Like so many other life sciences startups, those in Boulder are “trying to make dollars last longer and delay any major moves,” Abrahamson said, meaning fewer, smaller leases. The city has a venture-based life sciences market, he added, as opposed to many core biotech cities that attract institutional support and federal research dollars.

There haven’t been any new developments in the market over the last 18 months, and 60K SF of spec suites were finished in Boulder in the first quarter, with just 9.1% pre-leased.

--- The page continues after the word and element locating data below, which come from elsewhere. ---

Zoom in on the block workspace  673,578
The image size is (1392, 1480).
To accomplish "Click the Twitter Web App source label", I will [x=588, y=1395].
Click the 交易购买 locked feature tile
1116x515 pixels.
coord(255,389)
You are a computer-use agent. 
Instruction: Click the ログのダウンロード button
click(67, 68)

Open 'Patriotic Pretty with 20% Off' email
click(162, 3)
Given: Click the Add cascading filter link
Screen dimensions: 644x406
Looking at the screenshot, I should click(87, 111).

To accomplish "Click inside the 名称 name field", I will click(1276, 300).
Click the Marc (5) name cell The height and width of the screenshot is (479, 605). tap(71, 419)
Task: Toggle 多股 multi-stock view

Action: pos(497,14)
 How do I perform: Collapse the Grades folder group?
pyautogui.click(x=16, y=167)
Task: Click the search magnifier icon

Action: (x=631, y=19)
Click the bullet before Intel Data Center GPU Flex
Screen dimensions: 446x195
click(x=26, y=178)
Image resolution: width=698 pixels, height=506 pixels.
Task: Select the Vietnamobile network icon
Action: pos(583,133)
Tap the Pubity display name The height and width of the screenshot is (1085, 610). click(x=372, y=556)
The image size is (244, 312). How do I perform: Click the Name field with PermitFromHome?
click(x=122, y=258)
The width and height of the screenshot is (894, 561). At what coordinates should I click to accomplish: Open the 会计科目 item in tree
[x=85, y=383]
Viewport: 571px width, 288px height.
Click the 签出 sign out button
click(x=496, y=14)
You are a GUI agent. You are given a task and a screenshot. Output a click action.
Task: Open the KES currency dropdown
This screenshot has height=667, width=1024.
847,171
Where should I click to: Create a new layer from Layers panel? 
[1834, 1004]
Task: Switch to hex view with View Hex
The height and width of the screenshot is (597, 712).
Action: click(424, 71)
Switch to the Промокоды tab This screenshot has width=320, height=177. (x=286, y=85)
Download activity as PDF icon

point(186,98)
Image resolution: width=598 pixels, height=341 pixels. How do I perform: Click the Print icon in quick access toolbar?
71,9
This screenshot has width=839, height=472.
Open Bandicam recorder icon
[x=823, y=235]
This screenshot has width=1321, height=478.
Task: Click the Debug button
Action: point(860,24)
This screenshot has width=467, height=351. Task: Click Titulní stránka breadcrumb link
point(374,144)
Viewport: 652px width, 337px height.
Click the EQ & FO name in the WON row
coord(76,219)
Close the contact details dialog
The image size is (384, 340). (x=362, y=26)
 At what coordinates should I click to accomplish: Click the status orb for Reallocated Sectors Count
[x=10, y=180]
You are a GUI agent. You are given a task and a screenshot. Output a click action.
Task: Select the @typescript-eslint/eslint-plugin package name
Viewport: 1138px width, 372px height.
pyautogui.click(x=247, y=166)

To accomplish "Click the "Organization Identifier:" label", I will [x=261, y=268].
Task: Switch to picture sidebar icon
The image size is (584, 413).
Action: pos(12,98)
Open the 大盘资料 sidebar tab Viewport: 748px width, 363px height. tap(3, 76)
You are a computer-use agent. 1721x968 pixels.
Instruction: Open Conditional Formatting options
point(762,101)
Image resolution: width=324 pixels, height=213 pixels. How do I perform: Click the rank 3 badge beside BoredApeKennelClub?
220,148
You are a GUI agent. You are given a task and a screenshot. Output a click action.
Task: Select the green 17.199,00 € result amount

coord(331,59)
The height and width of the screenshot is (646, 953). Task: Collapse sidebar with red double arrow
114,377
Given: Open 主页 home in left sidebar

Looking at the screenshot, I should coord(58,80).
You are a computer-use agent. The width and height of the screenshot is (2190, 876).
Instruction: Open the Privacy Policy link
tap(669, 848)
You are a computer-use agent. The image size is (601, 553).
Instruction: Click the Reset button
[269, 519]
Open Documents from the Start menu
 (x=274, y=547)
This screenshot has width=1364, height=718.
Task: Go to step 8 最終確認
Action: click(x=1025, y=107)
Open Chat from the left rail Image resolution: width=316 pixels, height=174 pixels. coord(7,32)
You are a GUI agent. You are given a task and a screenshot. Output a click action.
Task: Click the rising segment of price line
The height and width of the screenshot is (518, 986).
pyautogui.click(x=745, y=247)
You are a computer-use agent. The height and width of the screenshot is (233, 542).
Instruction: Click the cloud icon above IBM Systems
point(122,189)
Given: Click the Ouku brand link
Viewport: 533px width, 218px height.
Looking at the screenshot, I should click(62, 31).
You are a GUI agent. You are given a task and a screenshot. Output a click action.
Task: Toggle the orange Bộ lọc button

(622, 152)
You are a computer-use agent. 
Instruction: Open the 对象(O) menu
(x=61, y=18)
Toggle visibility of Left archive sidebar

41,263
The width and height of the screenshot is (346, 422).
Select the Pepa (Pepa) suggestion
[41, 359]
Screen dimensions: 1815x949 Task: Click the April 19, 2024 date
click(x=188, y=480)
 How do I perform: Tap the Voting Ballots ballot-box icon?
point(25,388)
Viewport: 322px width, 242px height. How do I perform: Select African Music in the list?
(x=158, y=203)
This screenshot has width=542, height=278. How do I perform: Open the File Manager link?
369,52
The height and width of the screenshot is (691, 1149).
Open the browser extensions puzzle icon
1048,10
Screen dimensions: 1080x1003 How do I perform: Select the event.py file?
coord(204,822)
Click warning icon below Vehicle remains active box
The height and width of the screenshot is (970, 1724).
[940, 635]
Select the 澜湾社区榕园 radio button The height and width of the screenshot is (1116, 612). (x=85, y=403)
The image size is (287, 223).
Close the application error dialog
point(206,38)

The vacancy rate in the Denver-Boulder market is 9.6%, with 429K SF under construction, according to CBRE. 

CBRE found just 49K SF of total leasing in Q1 across Denver and Boulder, a figure that includes a 25K SF renewal for KBI Biopharma and an 11K SF renewal and expansion for Watchmaker Genomics, both tenants of Flatiron Park. No other leases from Flatiron appear in the latest CBRE market report.

When asked if these renewals were part of the 50K SF of total leases this year, a BioMed spokesperson said, “Currently, we aren’t providing that level of detail.”

The report also lists substantial square footage set to enter the Boulder market, including 280K SF at Element Research Center set to open in Q4 and 85K SF of additional spec space at Flatiron that was scheduled to be complete in Q2. 

Abrahamson did point to some positive signs in the local biotech ecosystem. Earlier this month, Enveda, a local startup that uses artificial intlligence to develop therapeutics, announced a $55M Series B fundraising round, and in January, Bay Area-based Standard BioTools acquired SomaLogic, a Boulder firm that focuses on protein biomarkers, in a $1B deal.